- WHAT TO WORK ON: Return exactly the lines below, starting with the one that has "This screenshot has" and going on through the one that has "Click the word".

- DATASET EXCERPTS:
_ _ _ _ _ _ _

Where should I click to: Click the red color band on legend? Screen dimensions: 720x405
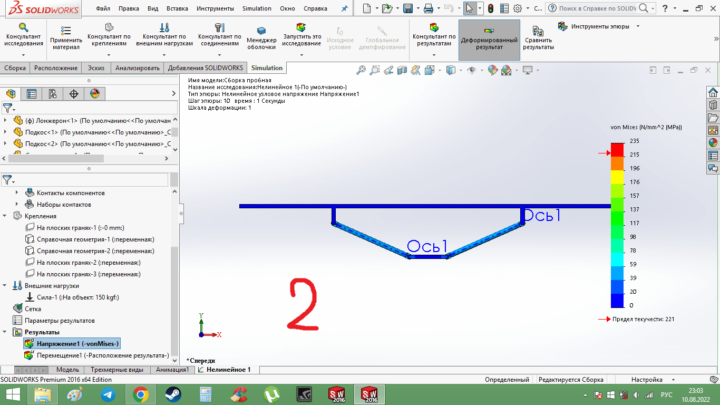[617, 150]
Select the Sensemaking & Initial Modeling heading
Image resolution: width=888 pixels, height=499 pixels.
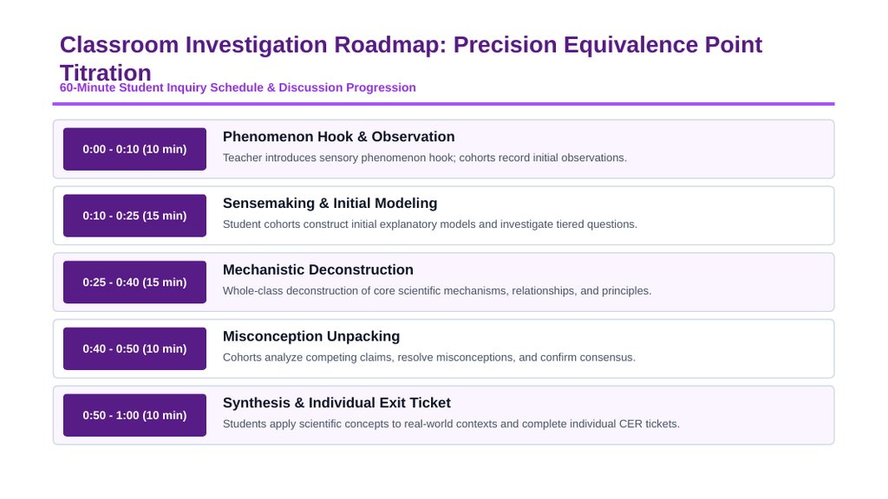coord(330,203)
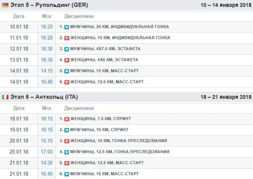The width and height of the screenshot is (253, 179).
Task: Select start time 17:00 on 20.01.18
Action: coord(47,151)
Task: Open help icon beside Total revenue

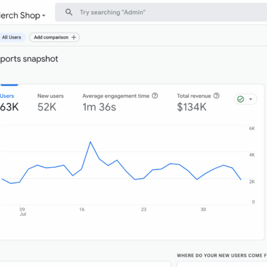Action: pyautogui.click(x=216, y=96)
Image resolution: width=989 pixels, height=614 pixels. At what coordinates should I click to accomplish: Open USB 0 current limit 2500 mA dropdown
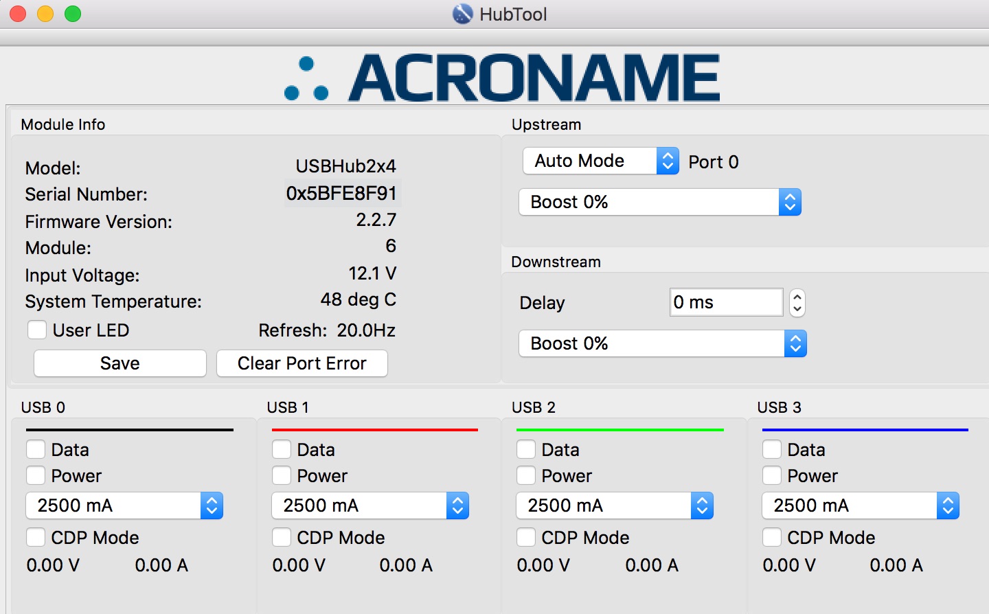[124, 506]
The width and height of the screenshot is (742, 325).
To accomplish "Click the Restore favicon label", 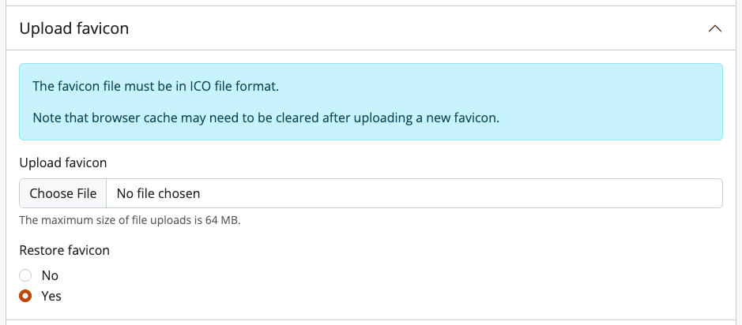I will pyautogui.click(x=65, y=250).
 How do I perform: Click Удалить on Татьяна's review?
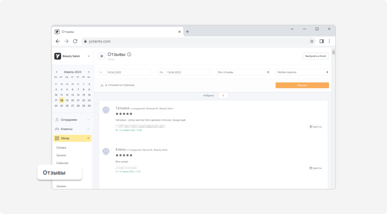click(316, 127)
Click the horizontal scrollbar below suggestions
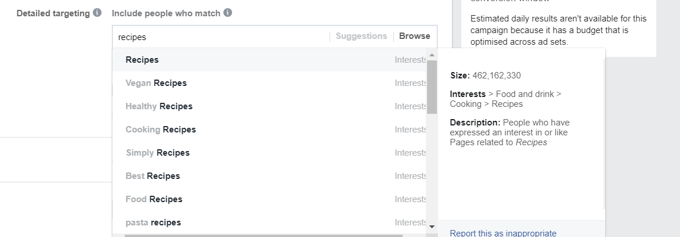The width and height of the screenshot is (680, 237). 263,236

_ _ _ _ _ _ _

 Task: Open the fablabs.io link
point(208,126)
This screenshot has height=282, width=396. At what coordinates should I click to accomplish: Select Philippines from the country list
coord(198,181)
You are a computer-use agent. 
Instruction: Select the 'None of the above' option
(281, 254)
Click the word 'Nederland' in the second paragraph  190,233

_ _ _ _ _ _ _

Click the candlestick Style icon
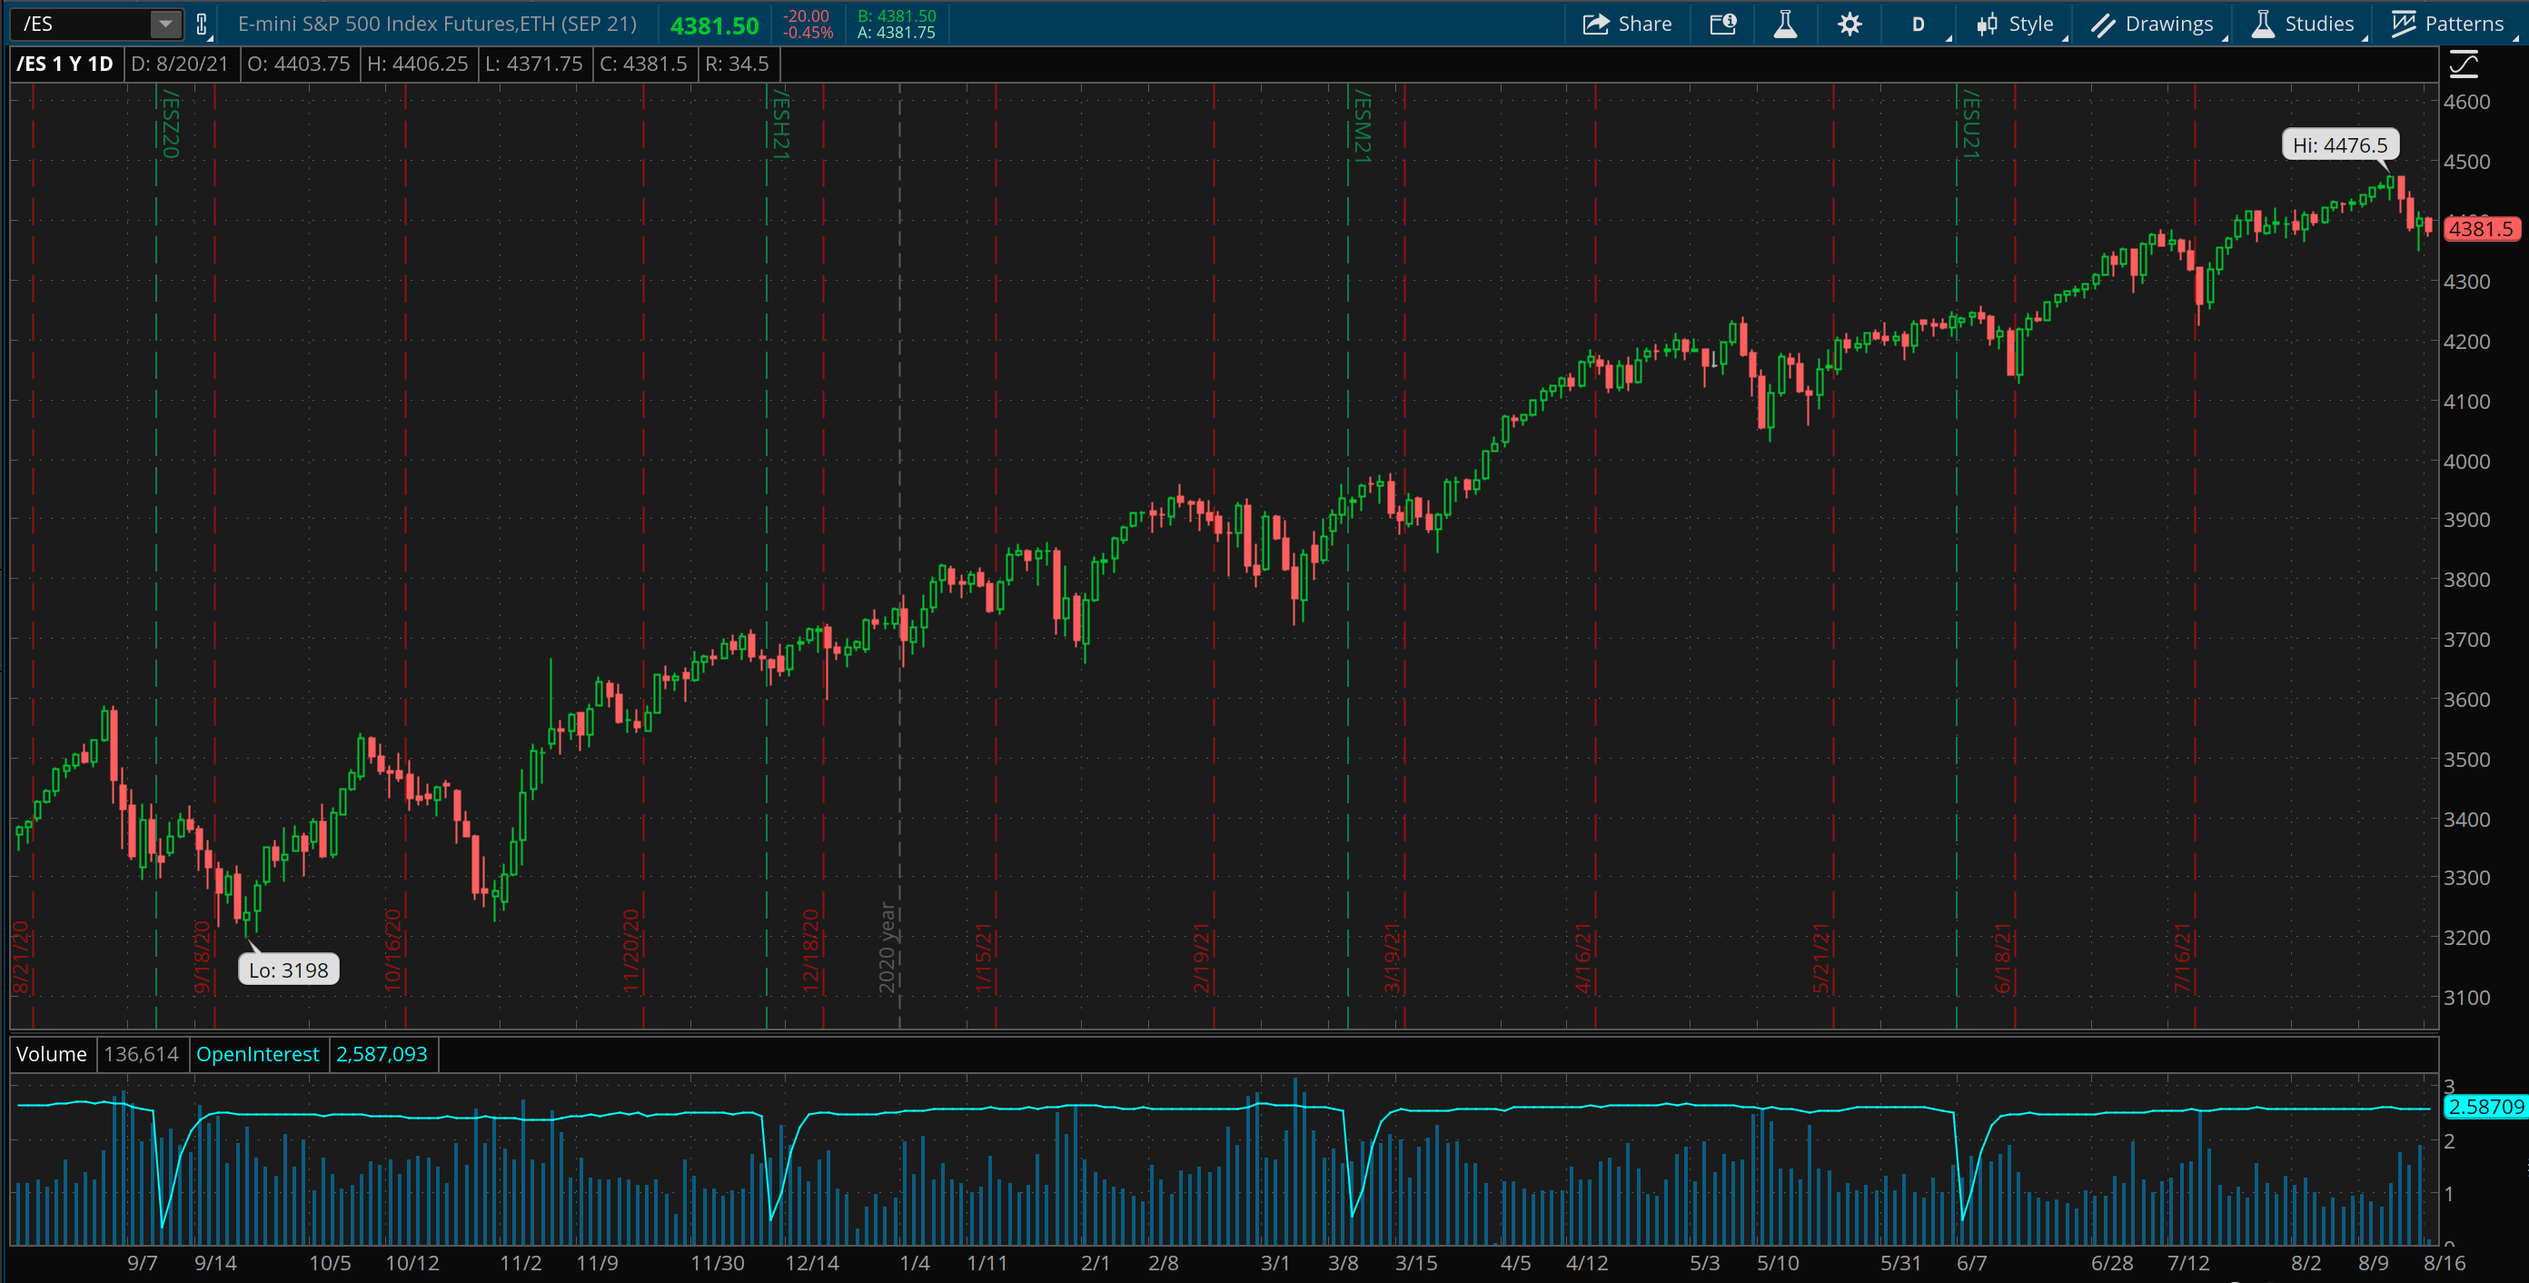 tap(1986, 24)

_ _ _ _ _ _ _

- OUTPUT:
This screenshot has height=282, width=396. At what coordinates should I click to accomplish: Select Philippines from the country list
coord(198,181)
You are a computer-use agent. 
Instruction: Select the 'None of the above' option
(281, 254)
Click the word 'Nederland' in the second paragraph  190,233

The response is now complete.